**Do this**
Please turn the entries below into a numbered list, starting with the line that contains "Click the @GeneratedValue annotation" and going on through the line that contains "pyautogui.click(x=237, y=402)", with no blank lines. Leave the pictures out.

**Dataset rows**
------------------------

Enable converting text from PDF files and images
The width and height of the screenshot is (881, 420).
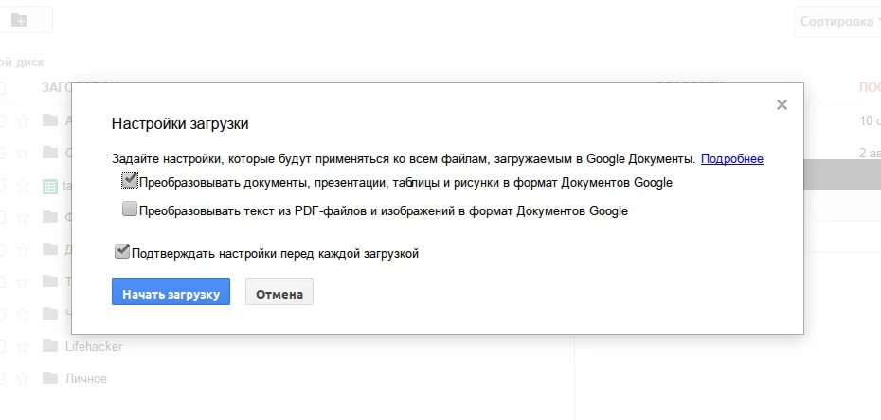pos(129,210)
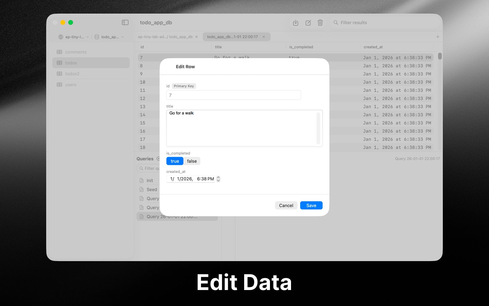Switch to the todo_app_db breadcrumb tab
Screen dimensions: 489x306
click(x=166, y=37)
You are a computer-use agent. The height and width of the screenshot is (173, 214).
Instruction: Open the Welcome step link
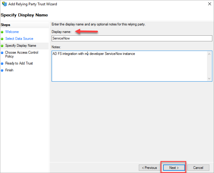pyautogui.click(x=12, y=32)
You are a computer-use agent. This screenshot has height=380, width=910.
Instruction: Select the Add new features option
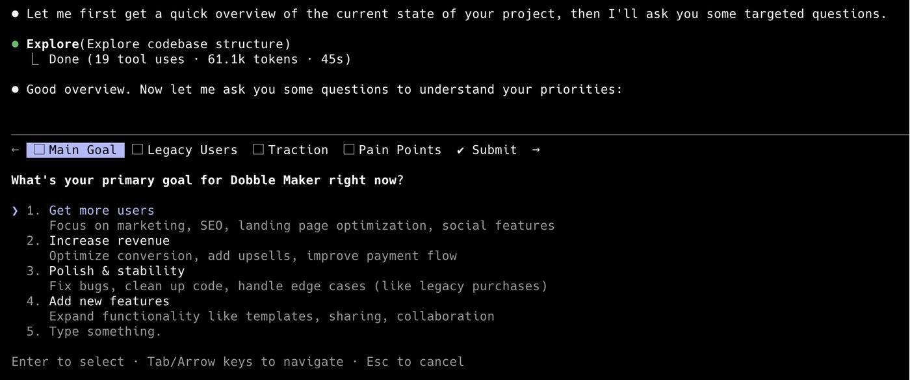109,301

------------------------

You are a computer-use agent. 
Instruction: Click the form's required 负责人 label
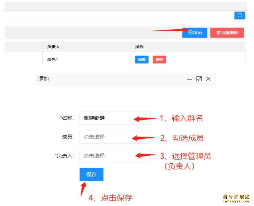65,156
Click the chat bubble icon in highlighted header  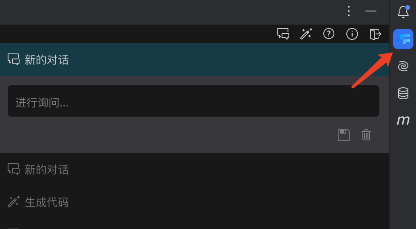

------------------------

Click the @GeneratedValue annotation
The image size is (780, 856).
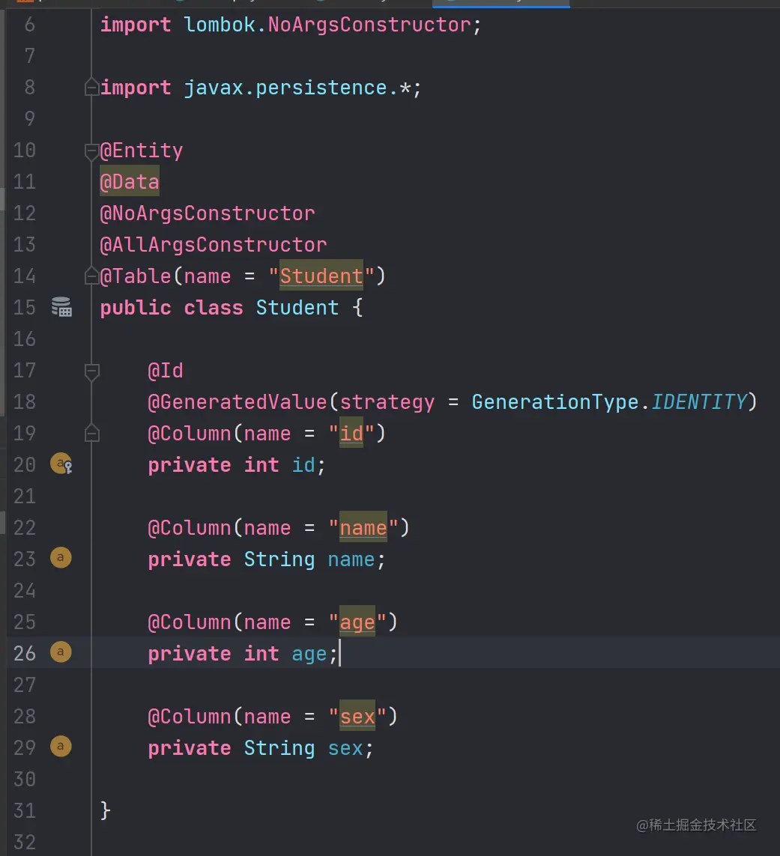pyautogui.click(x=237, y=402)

------------------------

**Answer to the problem**
1. Click the @GeneratedValue annotation
2. The image size is (780, 856).
3. pyautogui.click(x=237, y=402)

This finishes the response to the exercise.